Rewrite the listing below with "Image resolution" swapped for "Screen size" wherever it occurs, leaving everything else as it is.

[[ Records for this task, beginning ]]

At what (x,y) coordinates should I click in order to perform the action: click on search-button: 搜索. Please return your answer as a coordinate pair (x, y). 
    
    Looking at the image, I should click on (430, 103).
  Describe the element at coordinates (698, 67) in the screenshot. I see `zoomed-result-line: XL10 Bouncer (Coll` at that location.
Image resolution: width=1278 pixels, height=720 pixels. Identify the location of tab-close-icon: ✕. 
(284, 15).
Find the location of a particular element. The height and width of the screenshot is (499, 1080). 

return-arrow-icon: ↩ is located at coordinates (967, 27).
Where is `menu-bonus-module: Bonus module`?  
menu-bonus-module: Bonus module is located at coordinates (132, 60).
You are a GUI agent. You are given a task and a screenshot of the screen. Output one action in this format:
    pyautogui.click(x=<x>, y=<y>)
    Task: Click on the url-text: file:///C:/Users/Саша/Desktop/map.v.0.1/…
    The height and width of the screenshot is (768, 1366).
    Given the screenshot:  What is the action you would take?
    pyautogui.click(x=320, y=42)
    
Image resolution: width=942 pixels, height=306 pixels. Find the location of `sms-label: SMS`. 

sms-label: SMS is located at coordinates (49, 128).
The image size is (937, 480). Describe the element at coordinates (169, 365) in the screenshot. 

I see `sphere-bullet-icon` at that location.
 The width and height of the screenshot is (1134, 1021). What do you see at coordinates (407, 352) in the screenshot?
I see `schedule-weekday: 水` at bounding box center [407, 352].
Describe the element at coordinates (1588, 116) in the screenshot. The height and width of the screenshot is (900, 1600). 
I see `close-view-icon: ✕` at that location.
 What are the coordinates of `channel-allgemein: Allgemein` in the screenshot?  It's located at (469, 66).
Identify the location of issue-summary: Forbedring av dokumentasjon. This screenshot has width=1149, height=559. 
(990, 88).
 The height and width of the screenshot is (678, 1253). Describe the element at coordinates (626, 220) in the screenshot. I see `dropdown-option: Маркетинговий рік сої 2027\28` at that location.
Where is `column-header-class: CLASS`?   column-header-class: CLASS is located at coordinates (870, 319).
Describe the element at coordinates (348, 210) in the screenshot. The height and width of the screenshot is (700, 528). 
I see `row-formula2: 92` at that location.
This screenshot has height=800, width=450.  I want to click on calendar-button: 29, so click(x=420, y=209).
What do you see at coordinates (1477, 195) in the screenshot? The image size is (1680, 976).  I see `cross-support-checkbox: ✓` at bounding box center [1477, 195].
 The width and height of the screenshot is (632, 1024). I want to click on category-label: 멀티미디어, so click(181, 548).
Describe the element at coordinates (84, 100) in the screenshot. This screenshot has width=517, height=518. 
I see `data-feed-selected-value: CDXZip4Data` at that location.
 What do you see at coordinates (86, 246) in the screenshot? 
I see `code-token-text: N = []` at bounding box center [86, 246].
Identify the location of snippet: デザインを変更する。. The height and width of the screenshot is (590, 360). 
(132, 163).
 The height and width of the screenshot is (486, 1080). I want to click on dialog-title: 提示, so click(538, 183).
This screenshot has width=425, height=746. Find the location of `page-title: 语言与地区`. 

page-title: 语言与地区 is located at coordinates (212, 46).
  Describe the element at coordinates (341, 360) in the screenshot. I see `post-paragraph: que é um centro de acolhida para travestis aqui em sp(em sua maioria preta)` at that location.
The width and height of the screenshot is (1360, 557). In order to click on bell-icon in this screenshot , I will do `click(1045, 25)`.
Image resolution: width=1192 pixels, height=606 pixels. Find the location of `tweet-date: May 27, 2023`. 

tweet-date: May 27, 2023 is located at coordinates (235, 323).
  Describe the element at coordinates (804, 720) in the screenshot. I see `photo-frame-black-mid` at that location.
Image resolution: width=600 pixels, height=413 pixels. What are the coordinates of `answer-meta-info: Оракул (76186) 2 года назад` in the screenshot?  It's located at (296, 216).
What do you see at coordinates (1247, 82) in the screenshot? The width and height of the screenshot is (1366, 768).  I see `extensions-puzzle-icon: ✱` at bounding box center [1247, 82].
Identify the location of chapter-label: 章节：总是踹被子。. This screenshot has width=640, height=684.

[[ Records for this task, end ]]

▶ _Expected answer_
At what (x,y) coordinates should I click in order to perform the action: click on search-button: 搜索. Please return your answer as a coordinate pair (x, y). 
    
    Looking at the image, I should click on (430, 103).
  Describe the element at coordinates (698, 67) in the screenshot. I see `zoomed-result-line: XL10 Bouncer (Coll` at that location.
Screen size: width=1278 pixels, height=720 pixels. Identify the location of tab-close-icon: ✕. 
(284, 15).
Find the location of a particular element. The height and width of the screenshot is (499, 1080). 

return-arrow-icon: ↩ is located at coordinates (967, 27).
Where is `menu-bonus-module: Bonus module`?  
menu-bonus-module: Bonus module is located at coordinates (132, 60).
You are a GUI agent. You are given a task and a screenshot of the screen. Output one action in this format:
    pyautogui.click(x=<x>, y=<y>)
    Task: Click on the url-text: file:///C:/Users/Саша/Desktop/map.v.0.1/…
    The height and width of the screenshot is (768, 1366).
    Given the screenshot:  What is the action you would take?
    pyautogui.click(x=320, y=42)
    
Screen size: width=942 pixels, height=306 pixels. Find the location of `sms-label: SMS`. 

sms-label: SMS is located at coordinates (49, 128).
The image size is (937, 480). Describe the element at coordinates (169, 365) in the screenshot. 

I see `sphere-bullet-icon` at that location.
 The width and height of the screenshot is (1134, 1021). What do you see at coordinates (407, 352) in the screenshot?
I see `schedule-weekday: 水` at bounding box center [407, 352].
Describe the element at coordinates (1588, 116) in the screenshot. The height and width of the screenshot is (900, 1600). 
I see `close-view-icon: ✕` at that location.
 What are the coordinates of `channel-allgemein: Allgemein` in the screenshot?  It's located at (469, 66).
Identify the location of issue-summary: Forbedring av dokumentasjon. This screenshot has width=1149, height=559. 
(990, 88).
 The height and width of the screenshot is (678, 1253). Describe the element at coordinates (626, 220) in the screenshot. I see `dropdown-option: Маркетинговий рік сої 2027\28` at that location.
Where is `column-header-class: CLASS`?   column-header-class: CLASS is located at coordinates (870, 319).
Describe the element at coordinates (348, 210) in the screenshot. The height and width of the screenshot is (700, 528). 
I see `row-formula2: 92` at that location.
This screenshot has height=800, width=450.  I want to click on calendar-button: 29, so click(x=420, y=209).
What do you see at coordinates (1477, 195) in the screenshot? The image size is (1680, 976).  I see `cross-support-checkbox: ✓` at bounding box center [1477, 195].
 The width and height of the screenshot is (632, 1024). I want to click on category-label: 멀티미디어, so click(181, 548).
Describe the element at coordinates (84, 100) in the screenshot. This screenshot has width=517, height=518. 
I see `data-feed-selected-value: CDXZip4Data` at that location.
 What do you see at coordinates (86, 246) in the screenshot? 
I see `code-token-text: N = []` at bounding box center [86, 246].
Identify the location of snippet: デザインを変更する。. The height and width of the screenshot is (590, 360). 
(132, 163).
 The height and width of the screenshot is (486, 1080). I want to click on dialog-title: 提示, so click(538, 183).
This screenshot has width=425, height=746. Find the location of `page-title: 语言与地区`. 

page-title: 语言与地区 is located at coordinates (212, 46).
  Describe the element at coordinates (341, 360) in the screenshot. I see `post-paragraph: que é um centro de acolhida para travestis aqui em sp(em sua maioria preta)` at that location.
The width and height of the screenshot is (1360, 557). In order to click on bell-icon in this screenshot , I will do `click(1045, 25)`.
Screen size: width=1192 pixels, height=606 pixels. Find the location of `tweet-date: May 27, 2023`. 

tweet-date: May 27, 2023 is located at coordinates (235, 323).
  Describe the element at coordinates (804, 720) in the screenshot. I see `photo-frame-black-mid` at that location.
Screen size: width=600 pixels, height=413 pixels. What are the coordinates of `answer-meta-info: Оракул (76186) 2 года назад` in the screenshot?  It's located at (296, 216).
What do you see at coordinates (1247, 82) in the screenshot? The width and height of the screenshot is (1366, 768).  I see `extensions-puzzle-icon: ✱` at bounding box center [1247, 82].
Identify the location of chapter-label: 章节：总是踹被子。. This screenshot has width=640, height=684.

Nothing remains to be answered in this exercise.